[Text]
************

European history is littered with stories of executions for various reasons, and beheading was a rather prominent means of putting the condemned to death. It’s a real wonder that anyone survived, considering the frequency of public executions in the 14th, 15th, 16th, and 17th centuries.
There are many a tale of those who quite understandably panicked, begged, struggled, or fought as they were dragged step by step to the executioner’s scaffold, but what about those who met their fate well? Read on to discover ten people who met their makers in one of the cruelest fashions imaginable but managed to stay brave and dignified to the end.
10 Sir Walter Raleigh
Poor Sir Walter Raleigh was probably dealt a harsh execution sentence in 1618. After being pardoned by the king in 1617, he traveled to South America to search for new land. One of the conditions of Raleigh’s pardon was that he avoid getting involved in any hostilities. Unfortunately for him, one of his commanders attacked a Spanish outpost, and when news got back to England, the Spanish ambassador demanded some form of retribution. King James I had little choice but to have Raleigh executed.

************

[Data excerpts]
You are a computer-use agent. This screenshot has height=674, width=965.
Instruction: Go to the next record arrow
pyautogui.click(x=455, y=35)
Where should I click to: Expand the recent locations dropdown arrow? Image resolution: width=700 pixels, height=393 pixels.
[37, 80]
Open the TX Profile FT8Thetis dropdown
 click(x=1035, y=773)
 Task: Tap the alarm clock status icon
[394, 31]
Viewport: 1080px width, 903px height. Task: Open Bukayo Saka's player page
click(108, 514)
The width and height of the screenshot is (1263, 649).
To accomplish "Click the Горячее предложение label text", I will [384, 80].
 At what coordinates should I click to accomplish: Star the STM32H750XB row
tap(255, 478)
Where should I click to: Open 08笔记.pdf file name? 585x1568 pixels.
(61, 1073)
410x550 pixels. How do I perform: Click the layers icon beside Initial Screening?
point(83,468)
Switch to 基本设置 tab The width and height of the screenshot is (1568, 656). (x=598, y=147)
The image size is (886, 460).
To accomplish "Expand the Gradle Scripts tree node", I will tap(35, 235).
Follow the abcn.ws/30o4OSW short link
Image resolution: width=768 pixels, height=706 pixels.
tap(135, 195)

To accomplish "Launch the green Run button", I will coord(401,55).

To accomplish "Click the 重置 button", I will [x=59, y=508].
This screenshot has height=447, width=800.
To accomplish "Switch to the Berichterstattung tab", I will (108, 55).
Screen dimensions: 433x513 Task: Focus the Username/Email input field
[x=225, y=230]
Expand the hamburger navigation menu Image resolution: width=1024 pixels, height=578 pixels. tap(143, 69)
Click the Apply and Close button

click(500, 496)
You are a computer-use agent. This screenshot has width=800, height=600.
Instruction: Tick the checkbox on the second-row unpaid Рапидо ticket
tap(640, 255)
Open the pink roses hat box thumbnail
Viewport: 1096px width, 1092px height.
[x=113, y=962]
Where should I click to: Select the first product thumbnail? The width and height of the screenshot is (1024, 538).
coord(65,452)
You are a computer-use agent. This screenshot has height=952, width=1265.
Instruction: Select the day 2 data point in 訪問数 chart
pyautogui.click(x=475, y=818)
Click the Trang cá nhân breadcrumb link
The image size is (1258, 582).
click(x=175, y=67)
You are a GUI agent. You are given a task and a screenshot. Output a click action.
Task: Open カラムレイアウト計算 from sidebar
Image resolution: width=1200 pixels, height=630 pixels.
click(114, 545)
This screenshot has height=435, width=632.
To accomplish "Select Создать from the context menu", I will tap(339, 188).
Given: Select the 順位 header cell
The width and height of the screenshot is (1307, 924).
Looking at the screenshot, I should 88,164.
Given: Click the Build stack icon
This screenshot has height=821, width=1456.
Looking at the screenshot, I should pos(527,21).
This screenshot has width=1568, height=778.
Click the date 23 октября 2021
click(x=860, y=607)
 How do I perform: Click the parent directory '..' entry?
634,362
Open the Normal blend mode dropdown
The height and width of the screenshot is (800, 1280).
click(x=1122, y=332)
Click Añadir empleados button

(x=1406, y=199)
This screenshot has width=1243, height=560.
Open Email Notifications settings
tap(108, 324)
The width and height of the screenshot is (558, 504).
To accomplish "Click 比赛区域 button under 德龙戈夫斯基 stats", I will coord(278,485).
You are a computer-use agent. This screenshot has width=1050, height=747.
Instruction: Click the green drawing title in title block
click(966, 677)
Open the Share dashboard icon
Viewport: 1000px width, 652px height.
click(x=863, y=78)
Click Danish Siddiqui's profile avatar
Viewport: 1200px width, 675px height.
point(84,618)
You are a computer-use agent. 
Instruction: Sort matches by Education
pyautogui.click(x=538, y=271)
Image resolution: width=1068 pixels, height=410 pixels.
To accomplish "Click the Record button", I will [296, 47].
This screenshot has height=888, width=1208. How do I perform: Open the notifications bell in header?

************

[Task brief] Print the passage of the article on executions starting at "European history is" and ending at "and 17th centuries.". The records come from a source separate from the article on executions.

[Task output]
European history is littered with stories of executions for various reasons, and beheading was a rather prominent means of putting the condemned to death. It’s a real wonder that anyone survived, considering the frequency of public executions in the 14th, 15th, 16th, and 17th centuries.